Tubuh lelaki itu, terendam air sebatas dada. Kedua matanya terpejam dan mulutnya terus berdzikir dengan khusyuk. Sepasang ular naga, bergelantungan di pinggir sungai, lidahnya menjulur seperti mengawasi mangsa yang hendak di telannya. Lima ekor ikan emas, berputar-putar mengelilingi lelaki itu, hingga berkilat-kilat terken cahaya bulan perak.
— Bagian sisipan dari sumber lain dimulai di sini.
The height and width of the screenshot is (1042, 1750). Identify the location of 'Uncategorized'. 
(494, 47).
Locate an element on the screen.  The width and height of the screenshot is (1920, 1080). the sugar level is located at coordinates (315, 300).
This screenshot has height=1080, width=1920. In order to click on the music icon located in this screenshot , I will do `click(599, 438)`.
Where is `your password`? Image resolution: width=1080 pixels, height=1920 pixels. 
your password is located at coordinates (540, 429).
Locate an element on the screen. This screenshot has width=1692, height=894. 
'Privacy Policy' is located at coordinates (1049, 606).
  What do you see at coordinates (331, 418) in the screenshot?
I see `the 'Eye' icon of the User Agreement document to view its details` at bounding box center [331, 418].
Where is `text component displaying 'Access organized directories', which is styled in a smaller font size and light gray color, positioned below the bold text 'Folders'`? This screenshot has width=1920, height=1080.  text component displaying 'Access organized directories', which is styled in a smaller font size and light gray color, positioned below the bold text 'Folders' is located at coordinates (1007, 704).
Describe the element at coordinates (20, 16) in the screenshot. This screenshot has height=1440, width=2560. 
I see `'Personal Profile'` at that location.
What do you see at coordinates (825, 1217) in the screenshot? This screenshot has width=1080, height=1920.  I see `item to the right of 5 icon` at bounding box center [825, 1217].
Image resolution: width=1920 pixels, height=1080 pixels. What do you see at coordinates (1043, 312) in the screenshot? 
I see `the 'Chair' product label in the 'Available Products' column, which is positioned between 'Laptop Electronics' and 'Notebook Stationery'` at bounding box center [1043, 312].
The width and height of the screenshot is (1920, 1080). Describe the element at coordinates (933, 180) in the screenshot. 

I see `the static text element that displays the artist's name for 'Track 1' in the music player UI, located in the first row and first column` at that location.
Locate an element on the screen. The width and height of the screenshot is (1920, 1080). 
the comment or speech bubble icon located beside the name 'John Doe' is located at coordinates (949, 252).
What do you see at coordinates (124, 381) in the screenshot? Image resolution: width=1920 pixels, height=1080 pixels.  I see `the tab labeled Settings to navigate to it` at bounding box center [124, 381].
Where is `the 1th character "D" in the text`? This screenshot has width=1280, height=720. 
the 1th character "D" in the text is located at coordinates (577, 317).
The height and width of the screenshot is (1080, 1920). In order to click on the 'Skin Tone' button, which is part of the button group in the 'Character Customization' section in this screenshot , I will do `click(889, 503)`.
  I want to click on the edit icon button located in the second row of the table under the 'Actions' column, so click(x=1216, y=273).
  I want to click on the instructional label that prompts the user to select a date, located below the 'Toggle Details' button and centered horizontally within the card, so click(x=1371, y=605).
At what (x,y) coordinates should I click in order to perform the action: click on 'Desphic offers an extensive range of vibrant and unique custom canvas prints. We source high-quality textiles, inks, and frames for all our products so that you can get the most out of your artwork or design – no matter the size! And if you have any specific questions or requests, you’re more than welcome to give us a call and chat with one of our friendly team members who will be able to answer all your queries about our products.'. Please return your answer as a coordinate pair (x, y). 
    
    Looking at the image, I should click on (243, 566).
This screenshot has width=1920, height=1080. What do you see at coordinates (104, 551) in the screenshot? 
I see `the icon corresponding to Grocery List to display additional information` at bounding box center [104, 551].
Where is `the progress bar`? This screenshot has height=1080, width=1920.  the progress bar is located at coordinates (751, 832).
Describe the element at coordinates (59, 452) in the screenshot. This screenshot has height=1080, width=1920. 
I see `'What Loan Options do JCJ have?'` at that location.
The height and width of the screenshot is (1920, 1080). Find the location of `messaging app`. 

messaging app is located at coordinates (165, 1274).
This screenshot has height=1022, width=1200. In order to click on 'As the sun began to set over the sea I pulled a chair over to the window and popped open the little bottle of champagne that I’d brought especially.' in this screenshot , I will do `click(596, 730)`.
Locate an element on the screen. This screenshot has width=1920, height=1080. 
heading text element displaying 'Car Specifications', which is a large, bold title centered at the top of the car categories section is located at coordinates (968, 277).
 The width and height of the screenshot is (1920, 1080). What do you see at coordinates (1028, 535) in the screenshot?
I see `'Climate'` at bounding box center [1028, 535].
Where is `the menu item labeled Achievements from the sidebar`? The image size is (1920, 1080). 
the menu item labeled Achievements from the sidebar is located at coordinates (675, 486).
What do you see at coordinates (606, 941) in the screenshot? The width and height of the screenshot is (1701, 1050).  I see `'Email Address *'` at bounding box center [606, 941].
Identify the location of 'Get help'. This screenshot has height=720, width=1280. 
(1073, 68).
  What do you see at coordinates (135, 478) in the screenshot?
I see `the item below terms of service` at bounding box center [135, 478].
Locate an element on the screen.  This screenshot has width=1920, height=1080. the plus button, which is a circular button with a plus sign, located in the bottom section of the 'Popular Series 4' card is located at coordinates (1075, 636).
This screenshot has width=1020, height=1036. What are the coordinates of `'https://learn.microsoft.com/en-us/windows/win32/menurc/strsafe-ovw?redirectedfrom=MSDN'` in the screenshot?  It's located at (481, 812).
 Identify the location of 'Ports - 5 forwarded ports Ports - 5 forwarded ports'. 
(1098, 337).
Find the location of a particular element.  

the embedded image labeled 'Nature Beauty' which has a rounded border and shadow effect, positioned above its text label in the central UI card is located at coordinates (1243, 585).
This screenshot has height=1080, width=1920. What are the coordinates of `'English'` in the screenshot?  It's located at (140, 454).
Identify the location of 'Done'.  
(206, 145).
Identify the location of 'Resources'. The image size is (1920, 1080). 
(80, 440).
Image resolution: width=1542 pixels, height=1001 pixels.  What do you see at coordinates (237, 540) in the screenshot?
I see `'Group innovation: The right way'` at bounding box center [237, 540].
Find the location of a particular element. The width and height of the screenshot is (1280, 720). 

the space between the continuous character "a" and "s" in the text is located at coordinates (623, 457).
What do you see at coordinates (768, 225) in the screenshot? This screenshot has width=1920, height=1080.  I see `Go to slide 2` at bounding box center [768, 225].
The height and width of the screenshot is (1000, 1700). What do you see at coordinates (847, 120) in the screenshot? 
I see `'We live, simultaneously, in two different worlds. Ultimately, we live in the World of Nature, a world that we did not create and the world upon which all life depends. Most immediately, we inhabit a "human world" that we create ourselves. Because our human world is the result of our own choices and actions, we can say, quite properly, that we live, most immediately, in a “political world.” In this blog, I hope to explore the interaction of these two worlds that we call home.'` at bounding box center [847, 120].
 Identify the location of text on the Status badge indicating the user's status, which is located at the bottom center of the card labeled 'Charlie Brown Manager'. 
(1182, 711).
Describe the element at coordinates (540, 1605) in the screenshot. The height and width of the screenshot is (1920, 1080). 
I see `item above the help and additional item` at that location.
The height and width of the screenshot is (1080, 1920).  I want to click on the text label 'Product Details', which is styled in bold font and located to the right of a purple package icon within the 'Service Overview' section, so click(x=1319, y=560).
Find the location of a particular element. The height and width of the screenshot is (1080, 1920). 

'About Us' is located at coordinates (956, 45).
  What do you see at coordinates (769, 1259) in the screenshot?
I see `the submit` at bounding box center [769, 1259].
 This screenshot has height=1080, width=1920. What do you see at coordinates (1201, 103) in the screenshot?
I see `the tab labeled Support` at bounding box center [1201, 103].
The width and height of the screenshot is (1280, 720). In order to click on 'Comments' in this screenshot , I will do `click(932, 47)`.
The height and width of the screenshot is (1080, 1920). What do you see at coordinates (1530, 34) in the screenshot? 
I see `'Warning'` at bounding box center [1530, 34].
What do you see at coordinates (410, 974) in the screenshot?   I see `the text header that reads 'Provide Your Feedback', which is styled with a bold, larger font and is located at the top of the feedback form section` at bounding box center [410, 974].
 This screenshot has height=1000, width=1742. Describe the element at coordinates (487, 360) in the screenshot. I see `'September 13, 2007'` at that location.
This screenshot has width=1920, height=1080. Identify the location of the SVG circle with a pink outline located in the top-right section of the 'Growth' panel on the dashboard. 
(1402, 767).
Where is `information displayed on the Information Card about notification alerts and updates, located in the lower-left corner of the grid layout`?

Sudah seminggu lelaki itu, melepas pagi, siang dan malam dalam aliran sungai. Ia merasa hidupnya, ditakdirkan untuk mencelakakan orang lain. Ia merasa tuhan tidak adil, menghadirkannya di dunia fana ini. Sebab ditangannya, berpuluh-puluh orang, harus kehilangan nyawa. Ia merasa seluruh tubuhnya, penuh dengan noda darah, dari orang-orang yang tak berdosa. Betapa ia, telah merampas hak hidup orang lain, demi lembaran-lembaran uang kertas. Seorang ibu harus kehilangan suami tercintanya, anak-anak harus kehilangan ayahnya, karena perbuatan biadabnya. Hatinya hitam pekat, sehitam sejarah perjalanan sejarah sepanjang hidupnya. Laut hitam adalah pelayaran yang musti ia lampaui. Gunung penuh kobaran lava, yang membuatnya berjingkat dalam menapaki hari esok.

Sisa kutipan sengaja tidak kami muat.